Al carcere duro a Parma: dicembre ’14-luglio ’17
Il “Cecato”, chiamato anche così a causa dell’occhio perso per un proiettile sparatogli in faccia dalla polizia nel 1981 vicino al confine svizzero, è appunto detenuto dallo storico arresto avvenuto a Sacrofano, al 41-bis esattamente dal 25 dicembre 2014 (fu trasferito dal carcere di Tolmezzo a Parma, lo stesso che ospitava sempre murato vivo al 41-bis il capo dei capi di Cosa nostra Totò Riina) fino al 24 luglio 2017: infatti, dopo la sentenza di primo grado – il tribunale decise non essere mafia come la Cassazione farà successivamente – Carminati lasciò già una prima volta il carcere duro. E si ritrovò nella casa circondariale di Oristano in Alta sicurezza.
Alta sicurezza a Oristano, ora d’aria col boss Senese
In Sardegna incontrò, come spiegò lo stesso Carminati al suo legale Giosuè Bruno Naso, un vecchio amico, il capo della camorra a Roma: “Qui sto bene, benissimo. Sto bene di spirito e di corpo: mi sono anche abbronzato. Tutti cattivi eh, cattivissimi. Addirittura ho potuto rivedere Michele Senese. Ci siamo salutati”. Era il 4 agosto 2017.

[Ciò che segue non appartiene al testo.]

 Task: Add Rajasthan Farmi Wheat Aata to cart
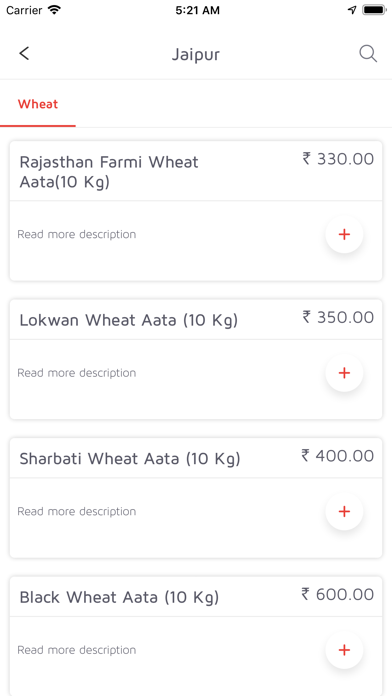(x=344, y=234)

Ripristino della misura ultrarestrittiva nel 2018
Più di un anno dopo, l’11 settembre 2018 la Corte d’appello lo condanna per il 416-bis, associazione a delinquere di stampo mafioso. E Carminati ritorna al 41-bis, questa volta nel supercarcere di Sassari. In primo grado Carminati è stato condannato a 20 anni senza “mafia”, in appello con la “mafia” a 14 anni e 6 mesi. Ha già scontato cinque anni, resterà dentro anche se non più al 41-bis, deciderà il Dap la nuova destinazione. Il ricalcolo della pena sarà stabilito col ritorno in Corte d’appello, si saprà quando fra una sessantina di giorni, dopo il deposito delle motivazioni della Cassazione.
E l’ex ras delle cooperative prova a ritornare libero
Lo stesso discorso vale per Salvatore Buzzi, 63 anni, capo storico delle cooperative sociali romane, assassino riabilitato e laureato in carcere nei primi anni Ottanta, al vertice della seconda associazione a delinquere in affari con il sodalizio di Carminati. Il legale Alessandro Diddi ha già presentato istanza di scarcerazione: “Il mio assistito, Salvatore Buzzi, va fatto uscire di galera, gli va immediatamente revocata la misura cautelare in carcere”. Deciderà la Corte d’appello, potrà seguire il ricorso in Riesame, e Buzzi in linea del tutto teorica potrebbe rimanere fuori almeno fino al ricalcolo della pena se non sarà ravvisato pericolo di fuga o reiterazione del reato. Anche Buzzi ha già scontato cinque anni di carcere, in primo grado senza “mafia” fu condannato a 19 anni e in appello con la “mafia” a 18 anni e otto mesi.